DATA TO USE Start Marker

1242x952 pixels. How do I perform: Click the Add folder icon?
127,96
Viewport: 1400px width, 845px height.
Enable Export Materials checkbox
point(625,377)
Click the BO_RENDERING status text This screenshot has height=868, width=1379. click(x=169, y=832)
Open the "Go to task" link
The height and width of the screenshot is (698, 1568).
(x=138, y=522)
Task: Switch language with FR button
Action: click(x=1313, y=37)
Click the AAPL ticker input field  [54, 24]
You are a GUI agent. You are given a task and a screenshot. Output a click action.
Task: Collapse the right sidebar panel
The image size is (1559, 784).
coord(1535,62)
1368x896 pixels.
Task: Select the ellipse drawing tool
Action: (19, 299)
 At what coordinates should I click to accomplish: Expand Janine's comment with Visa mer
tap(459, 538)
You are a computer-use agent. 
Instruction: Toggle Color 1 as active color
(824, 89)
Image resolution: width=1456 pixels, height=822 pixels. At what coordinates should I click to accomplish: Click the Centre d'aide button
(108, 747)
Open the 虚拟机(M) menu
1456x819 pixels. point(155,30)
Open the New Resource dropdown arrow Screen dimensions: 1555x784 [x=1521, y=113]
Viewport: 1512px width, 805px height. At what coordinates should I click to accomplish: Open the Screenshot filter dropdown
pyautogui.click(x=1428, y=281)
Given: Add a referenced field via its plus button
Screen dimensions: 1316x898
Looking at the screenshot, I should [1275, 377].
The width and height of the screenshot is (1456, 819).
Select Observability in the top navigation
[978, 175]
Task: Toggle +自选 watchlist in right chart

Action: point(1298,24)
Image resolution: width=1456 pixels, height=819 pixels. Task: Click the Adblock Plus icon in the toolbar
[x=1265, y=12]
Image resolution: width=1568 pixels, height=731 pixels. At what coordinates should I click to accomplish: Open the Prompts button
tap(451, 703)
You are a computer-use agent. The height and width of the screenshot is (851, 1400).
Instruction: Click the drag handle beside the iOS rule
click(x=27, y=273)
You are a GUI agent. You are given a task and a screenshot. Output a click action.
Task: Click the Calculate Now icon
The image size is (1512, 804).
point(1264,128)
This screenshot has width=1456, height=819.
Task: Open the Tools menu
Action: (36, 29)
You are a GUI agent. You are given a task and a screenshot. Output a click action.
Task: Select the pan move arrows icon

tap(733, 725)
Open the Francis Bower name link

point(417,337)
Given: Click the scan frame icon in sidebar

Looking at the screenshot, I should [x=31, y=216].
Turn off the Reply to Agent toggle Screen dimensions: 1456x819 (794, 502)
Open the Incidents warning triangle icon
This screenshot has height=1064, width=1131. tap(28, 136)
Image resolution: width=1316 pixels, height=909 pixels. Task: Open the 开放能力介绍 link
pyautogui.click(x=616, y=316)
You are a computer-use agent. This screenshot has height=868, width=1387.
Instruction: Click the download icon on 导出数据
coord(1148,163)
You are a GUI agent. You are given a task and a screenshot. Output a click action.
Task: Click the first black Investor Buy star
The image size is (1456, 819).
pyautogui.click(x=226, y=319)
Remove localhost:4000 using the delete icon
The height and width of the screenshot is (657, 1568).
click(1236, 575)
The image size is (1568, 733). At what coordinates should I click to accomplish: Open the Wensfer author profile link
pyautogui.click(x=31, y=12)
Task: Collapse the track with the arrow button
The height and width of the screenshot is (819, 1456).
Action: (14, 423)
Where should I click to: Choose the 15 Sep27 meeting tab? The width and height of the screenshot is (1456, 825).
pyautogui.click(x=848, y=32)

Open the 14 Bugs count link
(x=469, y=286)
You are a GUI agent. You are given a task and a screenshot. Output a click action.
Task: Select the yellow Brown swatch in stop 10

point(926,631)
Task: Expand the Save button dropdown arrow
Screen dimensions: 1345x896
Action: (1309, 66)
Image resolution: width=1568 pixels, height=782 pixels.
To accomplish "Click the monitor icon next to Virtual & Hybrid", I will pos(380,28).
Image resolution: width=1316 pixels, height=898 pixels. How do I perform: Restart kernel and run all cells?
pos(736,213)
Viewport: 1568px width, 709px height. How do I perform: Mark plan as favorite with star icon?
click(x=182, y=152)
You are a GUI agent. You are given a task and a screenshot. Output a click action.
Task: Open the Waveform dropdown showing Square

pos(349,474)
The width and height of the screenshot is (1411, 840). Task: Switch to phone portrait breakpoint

DATA TO USE End Marker

Among the lines above, count those containing the word "Collapse" and write only the number.

2